How to complete this task
Could you write the entries out again, exactly as they appear?

--------------------------------

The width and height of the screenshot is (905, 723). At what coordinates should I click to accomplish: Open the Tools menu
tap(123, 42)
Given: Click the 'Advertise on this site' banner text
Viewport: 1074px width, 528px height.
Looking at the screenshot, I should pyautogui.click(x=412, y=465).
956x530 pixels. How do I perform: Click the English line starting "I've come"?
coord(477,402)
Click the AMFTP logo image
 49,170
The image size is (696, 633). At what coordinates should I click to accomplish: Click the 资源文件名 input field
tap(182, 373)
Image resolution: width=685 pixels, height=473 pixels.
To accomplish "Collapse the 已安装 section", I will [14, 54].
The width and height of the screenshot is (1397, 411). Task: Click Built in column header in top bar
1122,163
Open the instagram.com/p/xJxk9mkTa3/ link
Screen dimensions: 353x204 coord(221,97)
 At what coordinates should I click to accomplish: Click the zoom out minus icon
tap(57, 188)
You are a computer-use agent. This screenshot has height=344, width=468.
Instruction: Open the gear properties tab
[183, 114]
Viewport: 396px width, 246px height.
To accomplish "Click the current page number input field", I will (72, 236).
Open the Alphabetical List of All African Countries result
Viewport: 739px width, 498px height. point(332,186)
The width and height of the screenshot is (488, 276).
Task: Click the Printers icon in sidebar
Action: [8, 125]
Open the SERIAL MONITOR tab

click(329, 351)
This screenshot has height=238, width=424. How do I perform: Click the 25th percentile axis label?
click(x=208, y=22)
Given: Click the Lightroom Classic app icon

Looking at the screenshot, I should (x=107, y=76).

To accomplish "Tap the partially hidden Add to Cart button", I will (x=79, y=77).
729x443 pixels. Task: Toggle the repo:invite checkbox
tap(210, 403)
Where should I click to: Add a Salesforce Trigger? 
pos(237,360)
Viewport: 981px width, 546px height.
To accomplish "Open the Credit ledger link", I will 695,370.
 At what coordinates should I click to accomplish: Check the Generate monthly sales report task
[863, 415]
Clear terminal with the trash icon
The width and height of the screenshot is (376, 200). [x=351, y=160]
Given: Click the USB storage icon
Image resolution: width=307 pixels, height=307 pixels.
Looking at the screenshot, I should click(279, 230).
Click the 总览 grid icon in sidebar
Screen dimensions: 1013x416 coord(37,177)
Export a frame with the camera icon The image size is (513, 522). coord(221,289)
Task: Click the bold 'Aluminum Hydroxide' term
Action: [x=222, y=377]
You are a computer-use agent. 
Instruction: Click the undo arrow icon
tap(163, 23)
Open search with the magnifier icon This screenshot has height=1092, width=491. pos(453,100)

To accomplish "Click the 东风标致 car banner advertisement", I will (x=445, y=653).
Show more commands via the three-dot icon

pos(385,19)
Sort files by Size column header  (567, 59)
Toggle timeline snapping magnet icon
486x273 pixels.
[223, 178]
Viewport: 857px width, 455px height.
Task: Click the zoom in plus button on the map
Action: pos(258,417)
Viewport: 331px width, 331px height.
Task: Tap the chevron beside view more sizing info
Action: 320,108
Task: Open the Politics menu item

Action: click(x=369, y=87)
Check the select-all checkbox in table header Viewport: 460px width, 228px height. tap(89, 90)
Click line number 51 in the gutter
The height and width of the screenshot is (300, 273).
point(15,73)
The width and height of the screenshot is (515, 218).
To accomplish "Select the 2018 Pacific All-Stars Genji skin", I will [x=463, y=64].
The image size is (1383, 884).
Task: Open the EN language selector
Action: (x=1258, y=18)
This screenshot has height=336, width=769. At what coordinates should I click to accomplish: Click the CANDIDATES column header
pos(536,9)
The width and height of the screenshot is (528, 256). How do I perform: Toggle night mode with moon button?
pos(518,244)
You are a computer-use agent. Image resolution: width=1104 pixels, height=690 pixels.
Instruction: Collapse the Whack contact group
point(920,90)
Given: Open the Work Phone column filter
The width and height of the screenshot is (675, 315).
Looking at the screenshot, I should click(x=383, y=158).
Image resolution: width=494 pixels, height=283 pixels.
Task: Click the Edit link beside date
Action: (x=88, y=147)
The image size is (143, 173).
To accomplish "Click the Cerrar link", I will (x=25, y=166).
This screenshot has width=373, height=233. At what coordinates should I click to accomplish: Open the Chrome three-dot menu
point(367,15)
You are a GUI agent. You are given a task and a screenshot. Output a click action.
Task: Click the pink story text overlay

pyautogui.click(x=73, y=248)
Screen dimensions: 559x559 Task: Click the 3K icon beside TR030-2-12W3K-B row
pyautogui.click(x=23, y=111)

--------------------------------

The answer
The width and height of the screenshot is (905, 723). At what coordinates should I click to accomplish: Open the Tools menu
tap(123, 42)
Given: Click the 'Advertise on this site' banner text
Viewport: 1074px width, 528px height.
Looking at the screenshot, I should pyautogui.click(x=412, y=465).
956x530 pixels. How do I perform: Click the English line starting "I've come"?
coord(477,402)
Click the AMFTP logo image
 49,170
The image size is (696, 633). At what coordinates should I click to accomplish: Click the 资源文件名 input field
tap(182, 373)
Image resolution: width=685 pixels, height=473 pixels.
To accomplish "Collapse the 已安装 section", I will [14, 54].
The width and height of the screenshot is (1397, 411). Task: Click Built in column header in top bar
1122,163
Open the instagram.com/p/xJxk9mkTa3/ link
Screen dimensions: 353x204 coord(221,97)
 At what coordinates should I click to accomplish: Click the zoom out minus icon
tap(57, 188)
You are a computer-use agent. This screenshot has height=344, width=468.
Instruction: Open the gear properties tab
[183, 114]
Viewport: 396px width, 246px height.
To accomplish "Click the current page number input field", I will (72, 236).
Open the Alphabetical List of All African Countries result
Viewport: 739px width, 498px height. point(332,186)
The width and height of the screenshot is (488, 276).
Task: Click the Printers icon in sidebar
Action: [8, 125]
Open the SERIAL MONITOR tab

click(329, 351)
This screenshot has height=238, width=424. How do I perform: Click the 25th percentile axis label?
click(x=208, y=22)
Given: Click the Lightroom Classic app icon

Looking at the screenshot, I should (x=107, y=76).

To accomplish "Tap the partially hidden Add to Cart button", I will (x=79, y=77).
729x443 pixels. Task: Toggle the repo:invite checkbox
tap(210, 403)
Where should I click to: Add a Salesforce Trigger? 
pos(237,360)
Viewport: 981px width, 546px height.
To accomplish "Open the Credit ledger link", I will 695,370.
 At what coordinates should I click to accomplish: Check the Generate monthly sales report task
[863, 415]
Clear terminal with the trash icon
The width and height of the screenshot is (376, 200). [x=351, y=160]
Given: Click the USB storage icon
Image resolution: width=307 pixels, height=307 pixels.
Looking at the screenshot, I should click(279, 230).
Click the 总览 grid icon in sidebar
Screen dimensions: 1013x416 coord(37,177)
Export a frame with the camera icon The image size is (513, 522). coord(221,289)
Task: Click the bold 'Aluminum Hydroxide' term
Action: [x=222, y=377]
You are a computer-use agent. 
Instruction: Click the undo arrow icon
tap(163, 23)
Open search with the magnifier icon This screenshot has height=1092, width=491. pos(453,100)

To accomplish "Click the 东风标致 car banner advertisement", I will (x=445, y=653).
Show more commands via the three-dot icon

pos(385,19)
Sort files by Size column header  (567, 59)
Toggle timeline snapping magnet icon
486x273 pixels.
[223, 178]
Viewport: 857px width, 455px height.
Task: Click the zoom in plus button on the map
Action: pos(258,417)
Viewport: 331px width, 331px height.
Task: Tap the chevron beside view more sizing info
Action: 320,108
Task: Open the Politics menu item

Action: click(x=369, y=87)
Check the select-all checkbox in table header Viewport: 460px width, 228px height. tap(89, 90)
Click line number 51 in the gutter
The height and width of the screenshot is (300, 273).
point(15,73)
The width and height of the screenshot is (515, 218).
To accomplish "Select the 2018 Pacific All-Stars Genji skin", I will [x=463, y=64].
The image size is (1383, 884).
Task: Open the EN language selector
Action: (x=1258, y=18)
This screenshot has height=336, width=769. At what coordinates should I click to accomplish: Click the CANDIDATES column header
pos(536,9)
The width and height of the screenshot is (528, 256). How do I perform: Toggle night mode with moon button?
pos(518,244)
You are a computer-use agent. Image resolution: width=1104 pixels, height=690 pixels.
Instruction: Collapse the Whack contact group
point(920,90)
Given: Open the Work Phone column filter
The width and height of the screenshot is (675, 315).
Looking at the screenshot, I should click(x=383, y=158).
Image resolution: width=494 pixels, height=283 pixels.
Task: Click the Edit link beside date
Action: (x=88, y=147)
The image size is (143, 173).
To accomplish "Click the Cerrar link", I will (x=25, y=166).
This screenshot has width=373, height=233. At what coordinates should I click to accomplish: Open the Chrome three-dot menu
point(367,15)
You are a GUI agent. You are given a task and a screenshot. Output a click action.
Task: Click the pink story text overlay

pyautogui.click(x=73, y=248)
Screen dimensions: 559x559 Task: Click the 3K icon beside TR030-2-12W3K-B row
pyautogui.click(x=23, y=111)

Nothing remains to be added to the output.